Foreign Minister Marcelo Ebrard announced on Monday that Mexico had lowered northward migration by 36.2%. He charged the National Guard, and a tightening of immigration enforcement for the change, all a part of a 45-day trial to show to the USA that covers to stem migration are running.
Ebrard’s declaration comes on the heels of a poll launched last week that implies attitudes are changing in a country that welcomed many migrants only a year ago when ordinary citizens provided food and donations to individuals making their way from Central and South America to the US-Mexico border.

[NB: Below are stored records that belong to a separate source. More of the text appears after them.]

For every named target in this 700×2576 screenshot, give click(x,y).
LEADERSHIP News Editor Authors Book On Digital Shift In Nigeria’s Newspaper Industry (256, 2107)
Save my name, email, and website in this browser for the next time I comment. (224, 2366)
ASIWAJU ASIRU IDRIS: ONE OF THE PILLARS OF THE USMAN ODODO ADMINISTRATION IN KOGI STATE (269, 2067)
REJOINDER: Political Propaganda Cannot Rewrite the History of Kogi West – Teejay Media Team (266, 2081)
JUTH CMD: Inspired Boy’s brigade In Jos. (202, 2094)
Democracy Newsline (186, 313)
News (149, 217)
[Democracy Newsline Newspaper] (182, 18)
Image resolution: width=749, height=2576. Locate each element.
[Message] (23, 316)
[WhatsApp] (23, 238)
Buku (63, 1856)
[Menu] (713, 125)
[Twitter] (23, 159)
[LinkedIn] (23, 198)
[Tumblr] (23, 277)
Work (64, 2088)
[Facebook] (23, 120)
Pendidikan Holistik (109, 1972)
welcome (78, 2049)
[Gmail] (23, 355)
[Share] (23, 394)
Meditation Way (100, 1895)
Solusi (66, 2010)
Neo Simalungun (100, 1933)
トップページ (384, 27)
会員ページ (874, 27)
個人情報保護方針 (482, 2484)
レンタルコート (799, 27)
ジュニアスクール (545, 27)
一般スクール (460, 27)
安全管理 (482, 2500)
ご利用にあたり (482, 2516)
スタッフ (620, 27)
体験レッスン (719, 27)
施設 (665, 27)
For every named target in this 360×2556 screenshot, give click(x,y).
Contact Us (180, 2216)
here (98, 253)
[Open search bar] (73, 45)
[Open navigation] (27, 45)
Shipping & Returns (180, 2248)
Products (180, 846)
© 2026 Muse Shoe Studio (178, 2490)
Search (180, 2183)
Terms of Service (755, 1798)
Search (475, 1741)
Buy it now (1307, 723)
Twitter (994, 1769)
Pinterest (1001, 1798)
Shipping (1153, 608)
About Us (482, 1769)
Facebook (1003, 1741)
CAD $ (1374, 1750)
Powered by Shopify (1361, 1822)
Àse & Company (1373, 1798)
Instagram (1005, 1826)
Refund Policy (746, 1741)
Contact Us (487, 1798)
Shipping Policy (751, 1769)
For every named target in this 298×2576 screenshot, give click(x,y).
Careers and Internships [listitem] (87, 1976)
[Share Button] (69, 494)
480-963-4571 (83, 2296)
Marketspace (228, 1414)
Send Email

The poll carried out by the Washington Post, and Mexican newspaper Reforma confirmed a large majority of Mexicans feel that elevated migration through the nation from Central America is a burden on their economy and companies. Simply over half also favor deporting more migrants, in line with the poll.
Constant pressure and threats of tariffs from the Trump administration have spurred the government of Mexican President Andrés Manuel López Obrador, better known as AMLO, to crack down on migration routes. The impact might be felt especially on the Mexican-Guatemalan border, where 6,000 Mexican National Guard troops have been dispatched to curtail illegal immigration.